The accompanying table lists the nation’s top venture investing regions and the increase they saw in dollars dispersed from a year earlier. The largest of them all, Silicon Valley, saw an 84 percent jump during the fourth quarter and a 15 percent increase in deals. (The average deal size rose to $18 million.)
Massachusetts, which leaped ahead of New York, saw a 108 percent spike. The Los Angeles region (which includes Orange County in the MoneyTree report) saw a 157 percent hike, also passing New York.
Big deals help explain this shift. Massachusetts benefited from the $446 million round Moderna Therapeutics raised, one of the quarter’s largest.

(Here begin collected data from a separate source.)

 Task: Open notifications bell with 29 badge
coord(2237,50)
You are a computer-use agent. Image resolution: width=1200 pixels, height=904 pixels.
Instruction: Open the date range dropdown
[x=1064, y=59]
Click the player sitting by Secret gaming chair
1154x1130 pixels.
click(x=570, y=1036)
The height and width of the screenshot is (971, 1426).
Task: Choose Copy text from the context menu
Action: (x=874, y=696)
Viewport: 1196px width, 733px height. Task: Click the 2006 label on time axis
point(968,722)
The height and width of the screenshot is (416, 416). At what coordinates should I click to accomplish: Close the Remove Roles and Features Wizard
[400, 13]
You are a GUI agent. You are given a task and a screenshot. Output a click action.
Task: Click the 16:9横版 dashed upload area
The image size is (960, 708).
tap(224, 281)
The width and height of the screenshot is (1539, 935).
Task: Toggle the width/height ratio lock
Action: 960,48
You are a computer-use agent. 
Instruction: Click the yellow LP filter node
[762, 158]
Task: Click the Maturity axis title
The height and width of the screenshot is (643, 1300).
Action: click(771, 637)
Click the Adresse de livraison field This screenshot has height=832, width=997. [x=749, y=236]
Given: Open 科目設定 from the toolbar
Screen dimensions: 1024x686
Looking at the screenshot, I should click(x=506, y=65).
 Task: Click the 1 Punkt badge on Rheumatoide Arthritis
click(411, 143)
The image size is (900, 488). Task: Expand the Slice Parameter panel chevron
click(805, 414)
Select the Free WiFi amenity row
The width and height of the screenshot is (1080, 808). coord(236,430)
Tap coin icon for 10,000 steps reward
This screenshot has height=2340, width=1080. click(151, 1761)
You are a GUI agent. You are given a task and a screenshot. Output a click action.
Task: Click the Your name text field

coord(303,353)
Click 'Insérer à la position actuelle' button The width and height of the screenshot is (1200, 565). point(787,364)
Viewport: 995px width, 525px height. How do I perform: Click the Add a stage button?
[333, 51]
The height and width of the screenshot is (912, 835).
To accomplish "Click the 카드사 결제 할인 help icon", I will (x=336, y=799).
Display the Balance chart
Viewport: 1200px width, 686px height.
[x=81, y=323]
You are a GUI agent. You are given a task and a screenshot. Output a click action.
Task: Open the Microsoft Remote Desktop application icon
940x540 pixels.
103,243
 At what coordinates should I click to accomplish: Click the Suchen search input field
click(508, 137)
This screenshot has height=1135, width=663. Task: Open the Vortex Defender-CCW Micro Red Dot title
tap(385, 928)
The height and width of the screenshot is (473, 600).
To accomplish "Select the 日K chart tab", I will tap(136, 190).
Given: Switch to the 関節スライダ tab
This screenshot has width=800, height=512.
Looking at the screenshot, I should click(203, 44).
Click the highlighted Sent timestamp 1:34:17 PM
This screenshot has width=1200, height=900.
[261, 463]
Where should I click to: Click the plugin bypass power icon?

Meanwhile, Los Angeles benefited from two big deals: Snapchat’s $485.6 million round and Nanthealth’s $320 million financing.
Dollars invested in Southeast jumped 170 percent and in the Midwest rose 107 percent. Colorado saw a large increase.
In contrast, dollars put to work in New York inched up just 0.04 percent, according to the MoneyTree. The Big Apple did have one of the quarter’s largest deals; Wework Companies raised $355 million. But it wasn’t enough to tip the scales in the city’s favor.
Despite the relatively slow quarter, the New York metro area made out well for the year.
VCs invested slightly more than $5 billion in New York area startups in 2014, putting it ahead of nearby rival Massachusetts and in second place behind Silicon Valley.